Chesapeake Energy CEO Aubrey McClendon during the Morgan Stanley Pro-Am Invitational at The Memorial Tournament in 2007.
Hunter Martin / Getty Images
Chesapeake Energy CEO Aubrey McClendon during the Morgan Stanley Pro-Am Invitational at The Memorial Tournament in 2007.
Hunter Martin / Getty Images
Aubrey McClendon is stepping down as chairman of Chesapeake Energy but will remain CEO, the company said this morning.
The announcement comes amid growing scrutiny of a controversial corporate perk that allowed McClendon, the company’s founder, to take personal stakes in every well the company drilled.

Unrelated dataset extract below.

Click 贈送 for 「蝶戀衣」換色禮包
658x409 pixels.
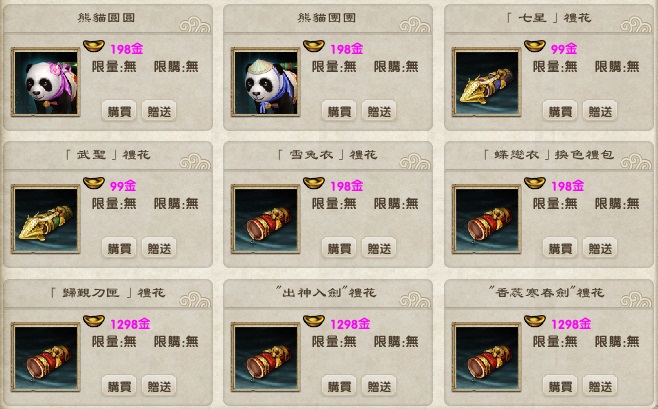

The board is looking for an independent, non-executive chairman “with no previous substantive relationship with Chesapeake,” the company says.
McClendon and Chesapeake have agreed to end the perk — the company’s Founder Well Participation Program — 18 months early.
Concerns about a compensation plan, approved by the board, were amplified this month following reports that McClendon took out more than $1 billion in loans to pay for his stake in the wells. He got the money from groups that may have done business with Chesapeake in the past, the Associated Press reports.
The news jolted shares of Chesapeake, which surged 9.4 percent this morning, the Wall Street Journal reports. The company’s stock has been battered by recent headlines. Last week, Standard & Poor’s downgraded Chesapeake corporate credit rating over its “corporate governance practices.”
Analysts and shareholders have pressured the company since news of the loans broke. The Securities and Exchange Commission is informally investigating, and the Internal Revenue Service is reviewing the program, the company disclosed in a regulatory filing.
“We have been in discussions with representatives of the IRS and believe that resolution of these details will not have a material impact on the company,” according to Chesapeake’s amended annual report, which was filed Monday, reports The Oklahoman’s Jay Marks.